For leads, enhanced conversions track sales from website leads occurring offline. It uses hashed data from website forms, like email addresses, to measure offline conversions.

Setup options for enhanced conversions include Google Tag Manager, a Google tag, or the Google Ads API, with third-party partner support available.

Advertisers can import offline conversion data for Google Ads from Salesforce, Zapier, and HubSpot with Google Click Identifier (GCLID).

Proper Consent Setup

To effectively use Google’s enhanced privacy features, it’s essential to have proper user consent mechanisms in place, particularly for traffic from the European Economic Area (EEA).

Google’s EU user consent policy mandates consent collection for personal data usage in measurement, ad personalization, and remarketing features. This policy extends to website tags, app SDKs, and data uploads like offline conversion imports.

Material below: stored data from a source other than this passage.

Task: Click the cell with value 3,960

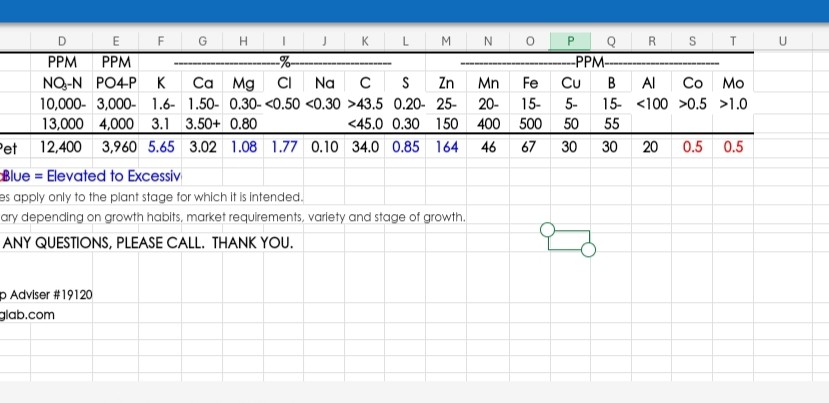Action: [x=118, y=147]
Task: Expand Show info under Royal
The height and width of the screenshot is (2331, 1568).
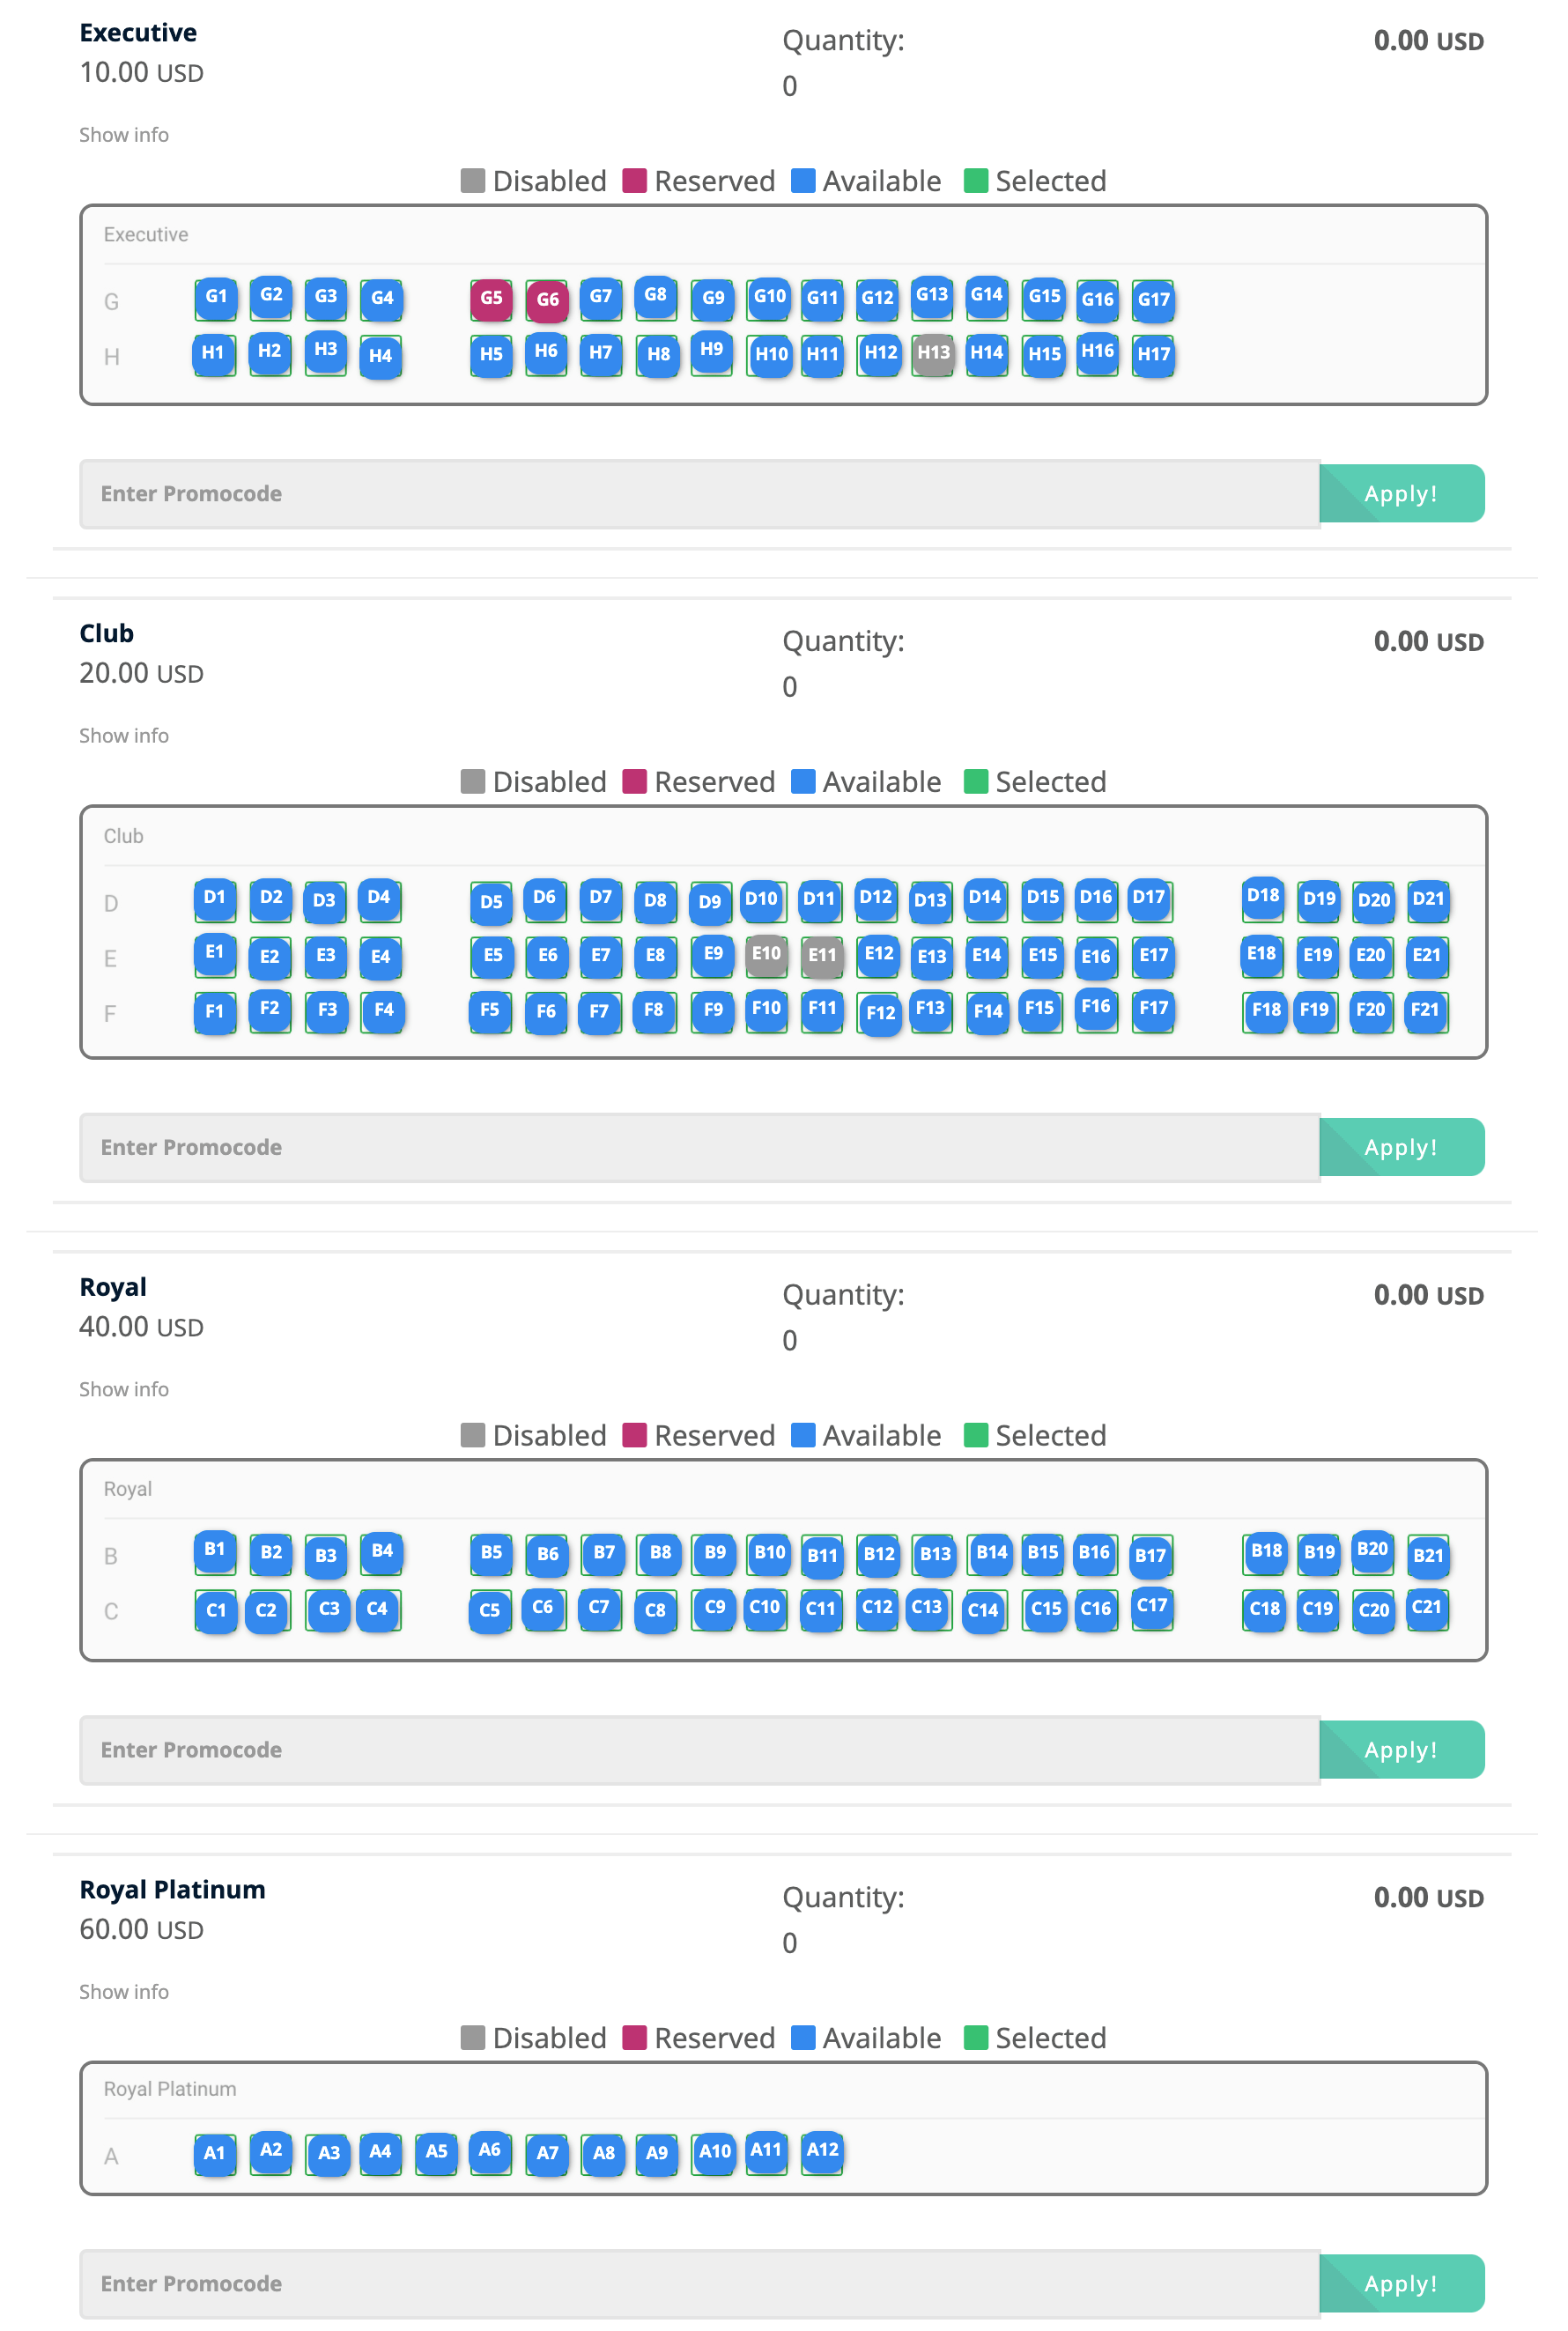Action: [124, 1390]
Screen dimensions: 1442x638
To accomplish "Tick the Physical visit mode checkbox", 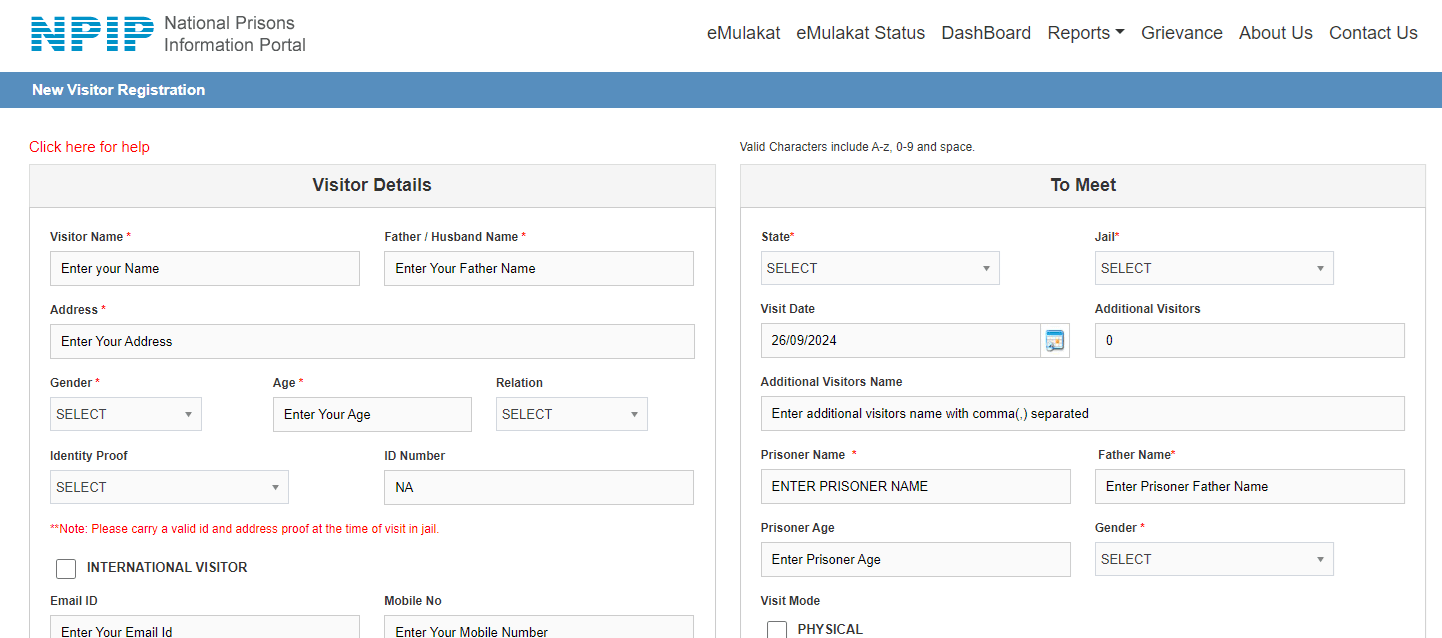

Google has updated the consent mode API to include parameters for user data consent and personalized advertising.

Advertisers using Google-certified consent management platforms (CMPs) will see automatic updates to the latest consent mode, while those with self-managed banners should upgrade to consent mode v2.

Implementing consent mode allows you to adjust Google tag behavior based on user consent, ensuring compliance and enabling conversion modeling for comprehensive reporting and optimization.

Consent Mode integration with CMPs simplifies managing consent banners and the consent management process, adjusting data collection based on user choices and supporting behavioral modeling for a complete view of consumer performance.

Durable Ad Performance With AI Essentials

To effectively utilize AI, marketers need robust measurement and audience tools for confident decision-making.

Google provided a general checklist of AI essentials for Google advertisers. In it, advertisers are encouraged to adopt AI-powered search and Performance Max campaigns, engage in Smart Bidding, and explore video campaigns on platforms like YouTube.

Google also offers a more in-depth checklist for Google Ads, Display & Video 360, and Campaign Manager 360.

google ads durable performance measurement aiScreenshot from Google, December 2023

More Ways To Prepare For The Third-Party Cookie Phase Out

As third-party cookies are phased out, it’s essential to audit and modify web code, especially focusing on instances of SameSite=None using tools like Chrome DevTools.

Adapting to this change involves understanding and managing both third-party and first-party cookies, ensuring they are set correctly for cross-site contexts and compliance.

Chrome provides solutions like Partitioned cookies with CHIPS and Related Website Sets.

At the same time, the Privacy Sandbox introduces APIs for privacy-centric alternatives, with additional support for enterprise-managed Chrome and ongoing development of tools and trials to assist in the transition.

As Google continues to update resources and documentation to reflect these changes, stakeholders are encouraged to engage and provide feedback, ensuring that the evolution of these technologies aligns with industry needs and user privacy standards.